▶ **WORK INSTRUCTION**
With the pictures left out, transcribe exactly the lines from the one with "You are a computer-use" through the end of the data.
[DATA FOR REVIEW]
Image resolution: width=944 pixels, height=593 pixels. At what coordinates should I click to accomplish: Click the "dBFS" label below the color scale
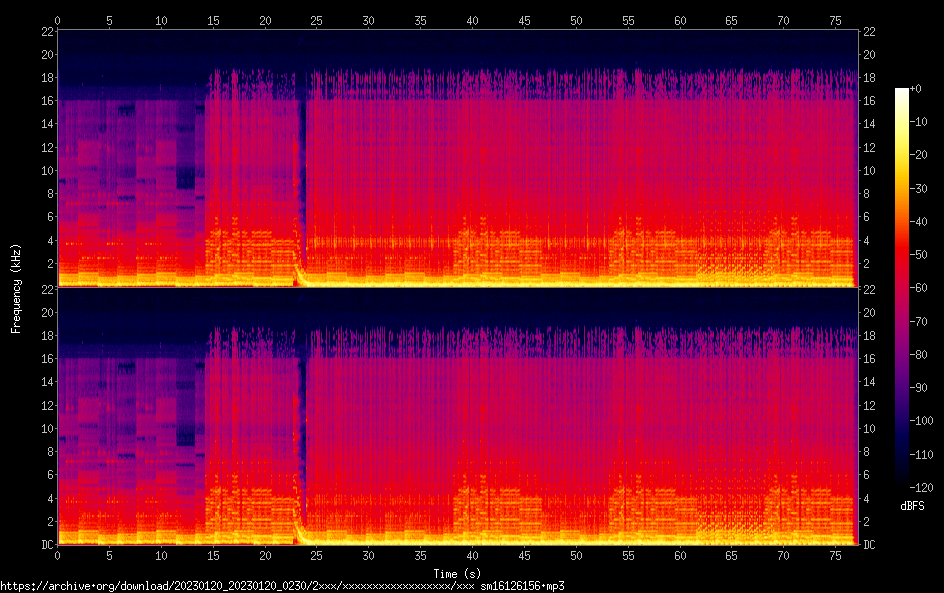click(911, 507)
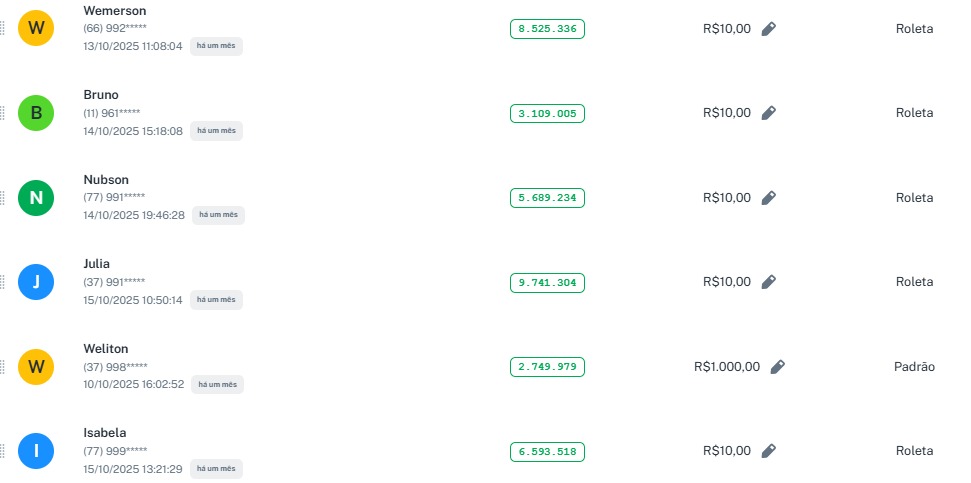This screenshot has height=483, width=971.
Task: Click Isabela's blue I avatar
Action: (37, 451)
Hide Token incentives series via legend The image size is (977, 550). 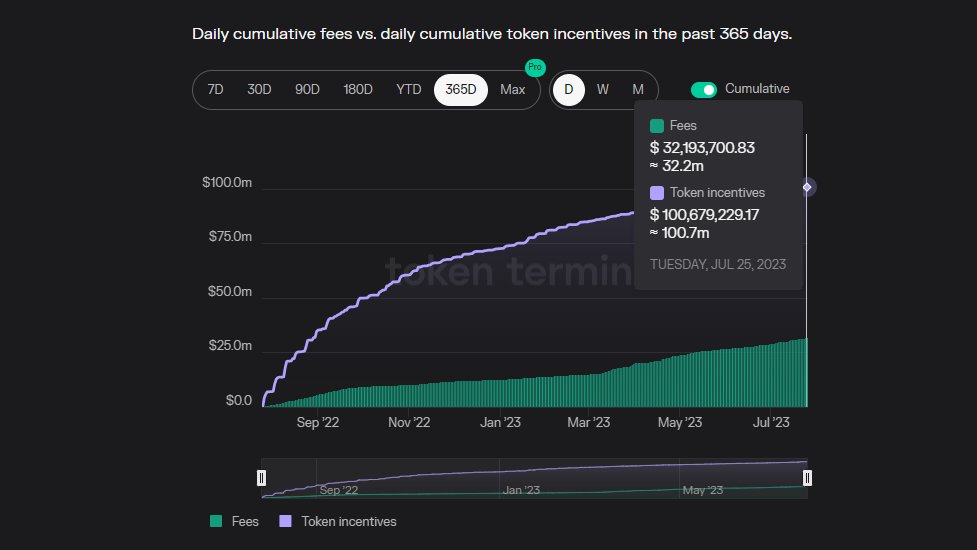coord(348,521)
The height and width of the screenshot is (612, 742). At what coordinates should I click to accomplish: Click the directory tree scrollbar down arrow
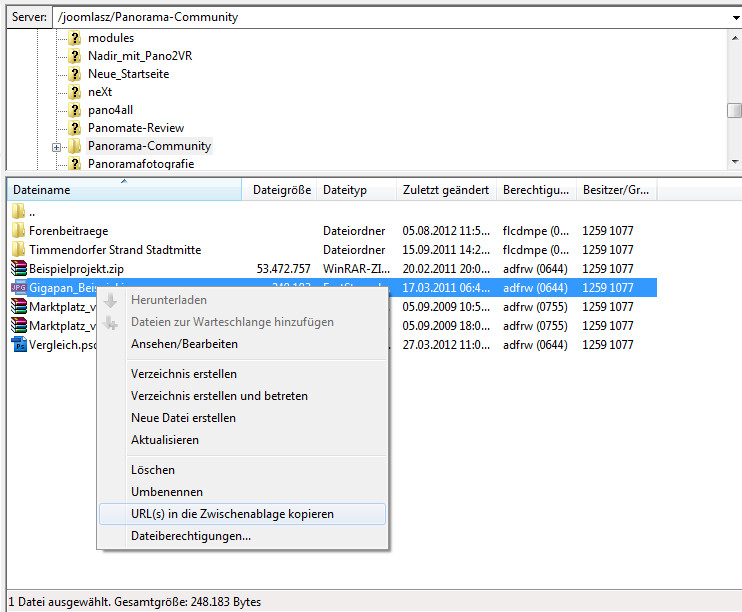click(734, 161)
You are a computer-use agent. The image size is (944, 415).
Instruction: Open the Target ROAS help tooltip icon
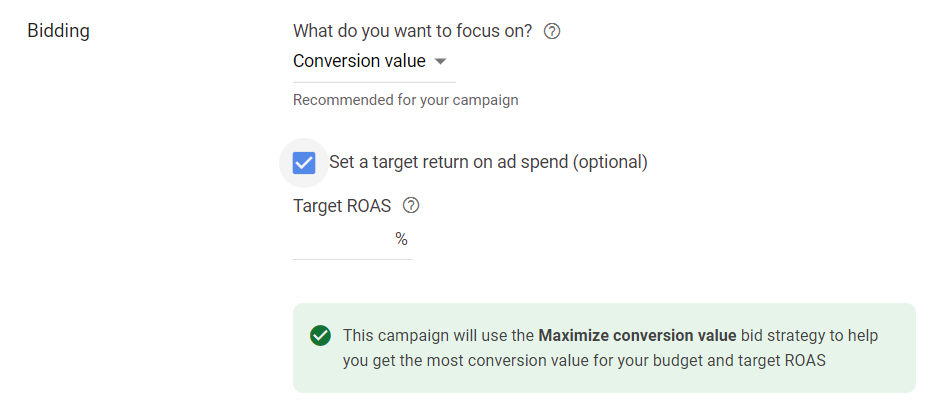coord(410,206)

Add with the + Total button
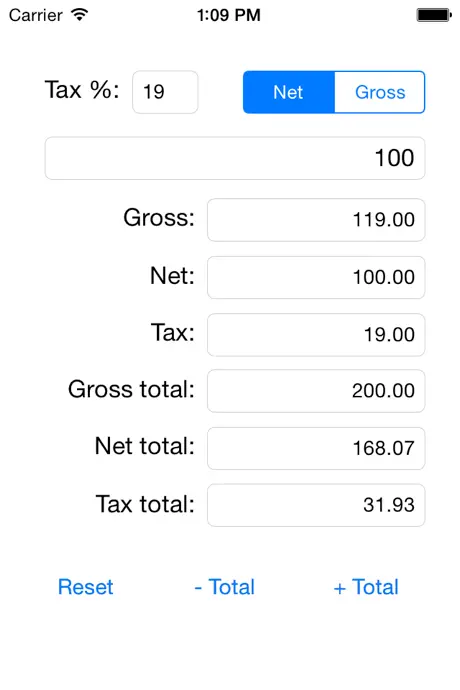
[/DATA FOR REVIEW]
▶ **RESPONSE FOR THIS EXERCISE**
You are a computer-use agent. The image size is (944, 415).
Instruction: Open the Target ROAS help tooltip icon
coord(410,206)

Add with the + Total button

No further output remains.